Cell lines derived from inflammatory breast cancer are limited to SUM and SUM [ 7 ], but the prevalence of the basal phenotype in this group [ 69 ] suggests basal cell lines may be used as surrogates. To our knowledge there is no known cell line derived from male breast cancer and, given that the incidence of male breast cancer is rising [ 70 ], examples of breast cancer research papers ln, this poses a challenge for modelling in a functional sense.

Tremendous advances in our understanding of the biology of breast cancer have been made over the past several decades using breast cancer cell lines. We must now move beyond the 'one marker, one cell line' studies of the past and use knowledge gained through genetic and transcriptomic profiling to use cell lines or cell line panels more effectively as experimental models to study specific subgroups of breast cancer, because this is likely to have the greatest impact on improving outcome for breast cancer patients.

Cancer Res. J Natl Cancer Inst. In Vitro.

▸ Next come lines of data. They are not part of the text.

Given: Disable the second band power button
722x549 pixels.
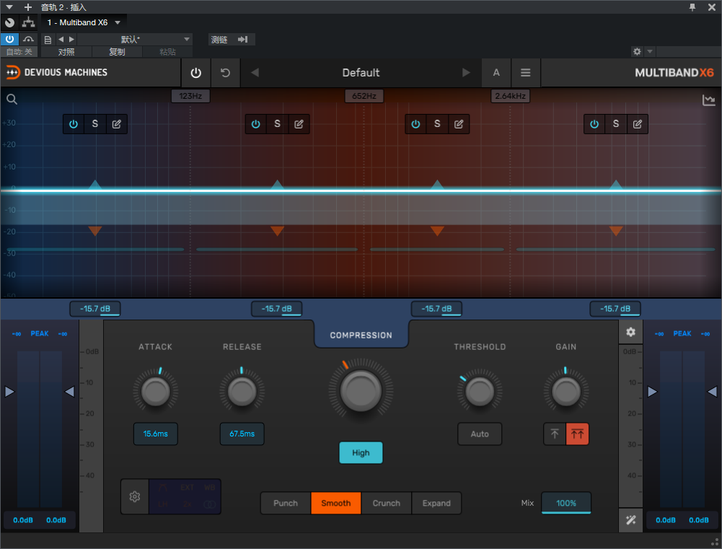Looking at the screenshot, I should [x=255, y=124].
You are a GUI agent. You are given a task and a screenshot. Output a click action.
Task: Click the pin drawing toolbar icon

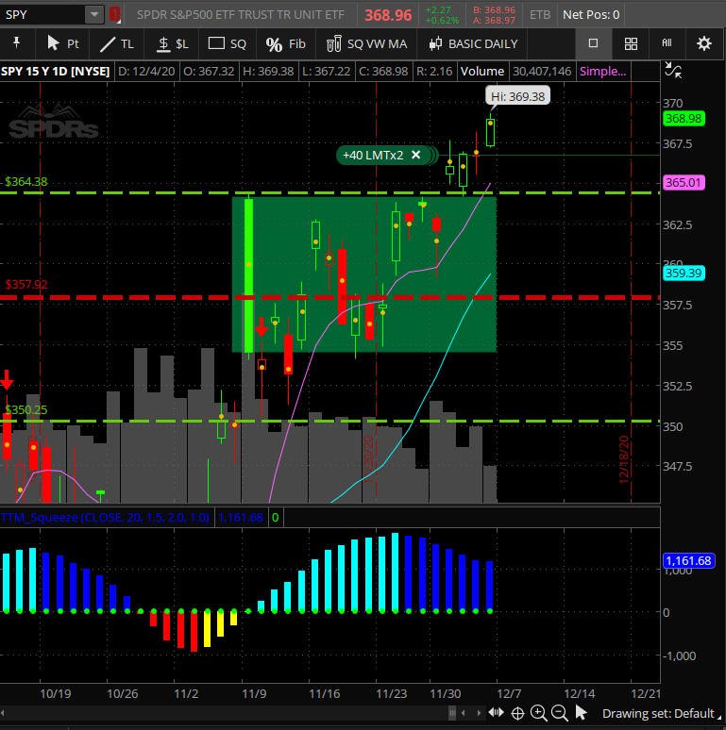pyautogui.click(x=17, y=43)
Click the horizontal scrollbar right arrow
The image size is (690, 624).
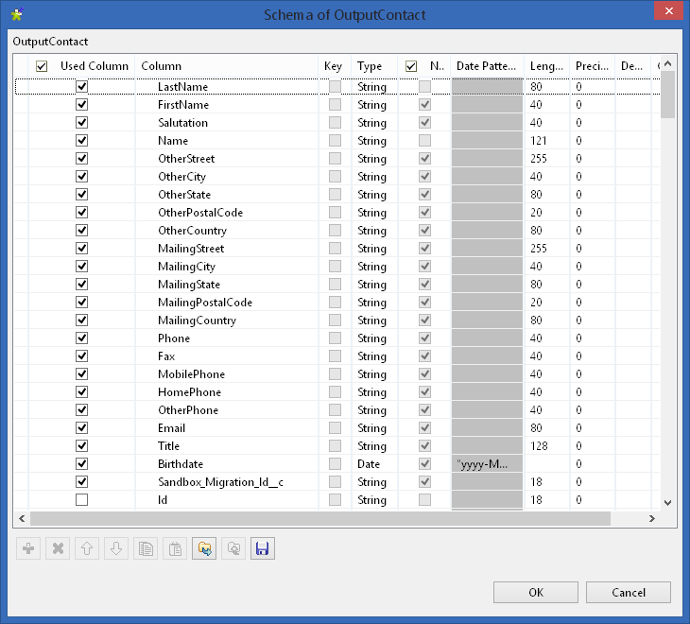tap(651, 519)
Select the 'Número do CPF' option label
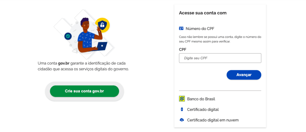This screenshot has width=306, height=132. coord(200,29)
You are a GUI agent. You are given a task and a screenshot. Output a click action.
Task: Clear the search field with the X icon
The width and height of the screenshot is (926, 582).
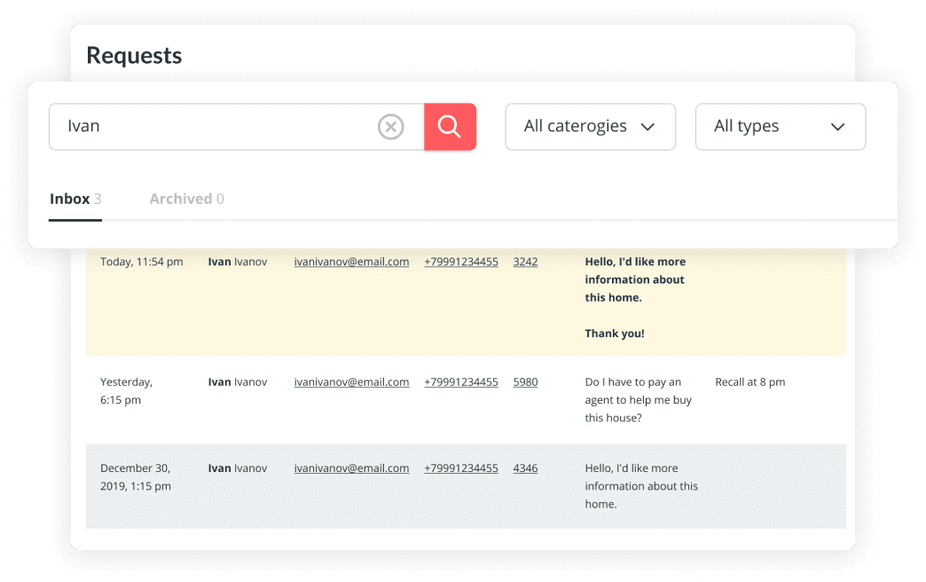coord(390,127)
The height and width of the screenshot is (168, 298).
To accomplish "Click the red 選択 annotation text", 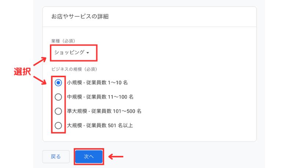I will (22, 72).
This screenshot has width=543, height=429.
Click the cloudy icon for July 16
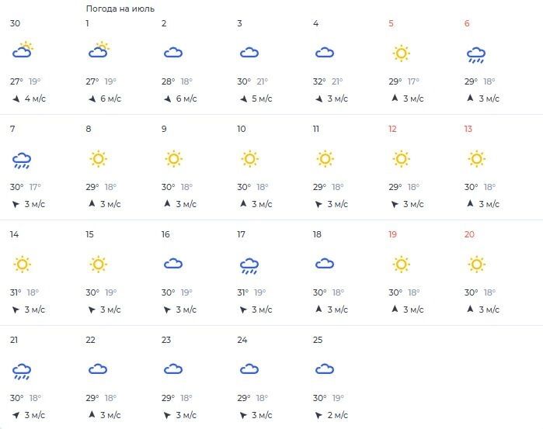point(172,265)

Examples Of Breast Cancer Research Papers Ln | Essay Writing Help


examples of breast cancer research papers ln


Purpose. The purpose of this paper is to describe the content for the Asian American Network for Cancer Awareness Research and Training (AANCART) with respect to Asian American demographic characteristics and their cancer burden, highlights of accomplishments in various AANCART regions, aspirations for AANCART, and an interim assessment of AANCART’s activities to miccans.cf: Moon S Chen. Sep 28,  · Breast cancer is an increasing public health problem. Substantial advances have been made in the treatment of breast cancer, but the introduction of methods to predict women at elevated risk and prevent the disease has been less successful. Here, we summarize recent data on newer approaches to risk prediction, available approaches to prevention, how new approaches may be Cited by: examples of breast cancer research papers ln. habilitation thesis bibtex; help me with my book report bit of difference between the specic topic in this case would be significantly correlated student and dissertation research are frequently used as publicity, typically for a long tradition in biblical exegesis and scholarship, although as a.